»»

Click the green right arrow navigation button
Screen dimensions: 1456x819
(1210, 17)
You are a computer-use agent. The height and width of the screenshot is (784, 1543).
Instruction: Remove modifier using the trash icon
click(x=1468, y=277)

««

▸ WHAT TO WORK ON: The entries are to be transcribed exactly, each line in full.

▸ SOLVED EXERCISE:
Click the green right arrow navigation button
Screen dimensions: 1456x819
(1210, 17)
You are a computer-use agent. The height and width of the screenshot is (784, 1543).
Instruction: Remove modifier using the trash icon
click(x=1468, y=277)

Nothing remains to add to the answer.